Qui est cet homme somnolant à la table d’un café ?
Face à lui, la rue passe de l’ombre à la lumière. On voit le soleil descendre les murs, passer sur le trottoir en découvrant quelques têtes puis s’enfoncer sur la terrasse pour atterrir sur l’homme aux paupières lourdes. Voilà que maintenant tous les rayons sont braqués sur lui comme si un technicien, plus haut dans le ciel, brandissait un projecteur sur son sommeil.
L’homme et l’ombre autour. L’homme dans ce cercle lumineux parfait. Le spectacle peut commencer : il va se lever, dos droit, tête haute et débuter un solo de claquettes. Il va se mettre à chanter peut-être ou à déclamer un poème pour la rue. Une minute, deux, trois... Mais rien ne vient.
Quelle est cette ville qui soudainement met en lumière un dormeur ?

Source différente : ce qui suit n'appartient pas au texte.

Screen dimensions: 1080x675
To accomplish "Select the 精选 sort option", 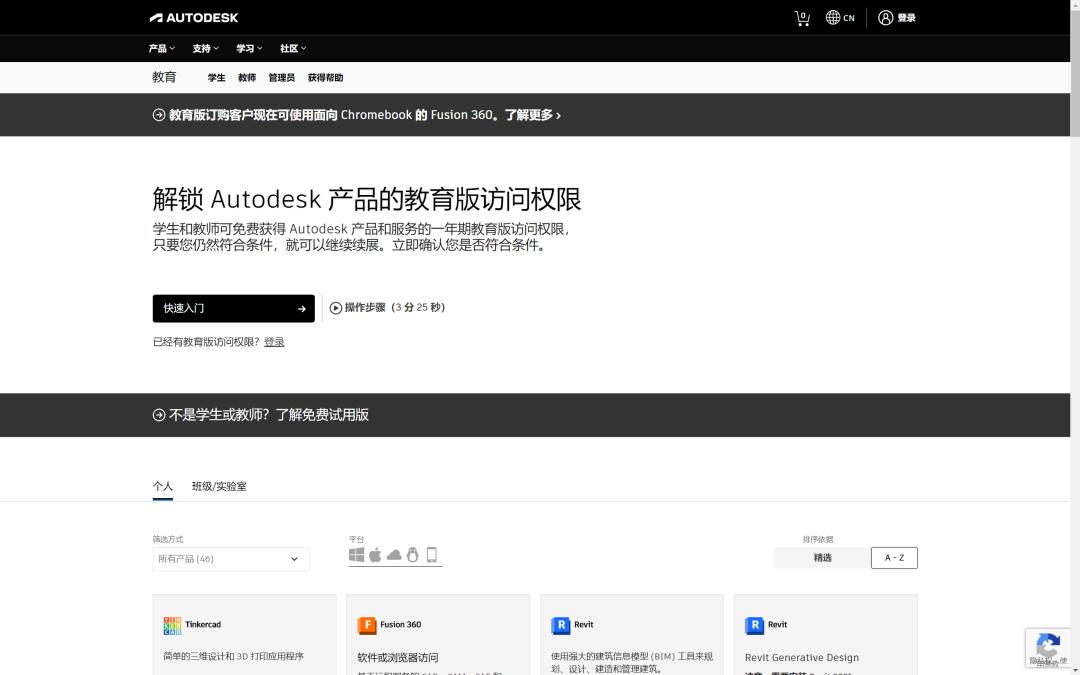I will [822, 557].
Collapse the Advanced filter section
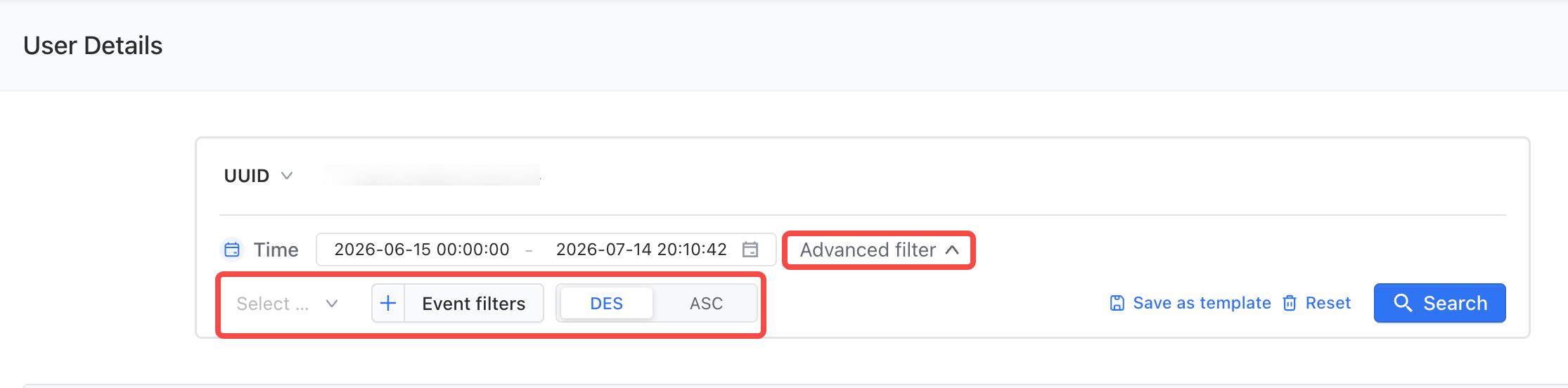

Lentement, sous l’ombre d’un petit pont, un piaf du bec se déplume en regardant les rares promeneurs passer sur la berge. On voit sur la rivière la ligne d’un pêcheur qui tremble dans les vapeurs du ciel. Plus loin, sur les talus, des arbres ont soif et dressent leurs bras chétifs pour implorer le grand pardon. De l’eau sous cet été de tôle brûlante ! Il en faudrait à foison pour étancher les lueurs fauves qui traversent nos fronts. On regarde l’oiseau, la rivière, les arbres et la saison s’épouiller.
Qui du haut sapin ou du frêle ruisseau nous émeut le plus ? L’un nous rappelle à nos âges par son tronc découpé en lamelles de dizaines d’années tandis que l’autre, sage venu des plus hautes cimes, coule depuis bien plus longtemps que nous.
La majesté forestière qui tutoie le ciel ou l’humilité du ruisseau qui sous l’été s’assèche ?
La robustesse de l’arbre, son écorce comme peau friable mais inaltérable, sa propension unique à ployer sous le vent sans jamais céder ou le doux filet de l’eau qui trace son chemin sans grand fracas ni démonstration de force ?
L’un et l’autre, sans aucun doute. Tous deux indissociables, étalons de mémoire et de paix. Un couple parfait, détenteurs de l’équilibre naturel, dans la force et la délicatesse, l’aplomb et l’humilité.